Abstract Sepsis, which is strongly linked to sepsis-induced liver injury, is a significant contributor to mortality in critical care units. In this study, we explore the role of lipocalin 2 (LCN2) in sepsis-induced liver injury. We observed increased expression of LCN2 in the livers of septic mice induced by caecal ligation and puncture (CLP), as well as in hepatocytes treated with lipopolysaccharide (LPS). To elucidate the function of LCN2 in sepsis-induced liver injury, we established septic mice with LCN2 knockdown.
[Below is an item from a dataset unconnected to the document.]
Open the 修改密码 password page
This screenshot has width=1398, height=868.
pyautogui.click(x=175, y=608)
To evaluate liver injury in mice, levels of alanine transaminase (ALT), aspartate transaminase (AST), and alkaline phosphatase (ALP) were measured in both serum and liver samples. Oxidative stress was evaluated by measuring the levels of malondialdehyde (MDA) and the activities of superoxide dismutase (SOD) and glutathione (GSH) in serum and liver samples. Additionally, ferroptosis was assessed by examining the expression of Prostaglandin-Endoperoxide Synthase 2 (Ptgs2), solute carrier family 7 member 11 (Slc7a11) and glutathione peroxidase 4 (Gpx4) in the liver tissue of the mice. Our findings demonstrated that LCN2 knockdown significantly exacerbated sepsis-induced liver injury, oxidative stress, and ferroptosis. Moreover, in an in vitro study, LCN2 overexpression notably ameliorated LPS-induced liver injury, oxidative stress, and ferroptosis in hepatocytes by inhibiting PTGS2 expression. In conclusion, our study provides evidence that LCN2 attenuates sepsis-induced liver injury by alleviating PTGS2-mediated ferroptosis.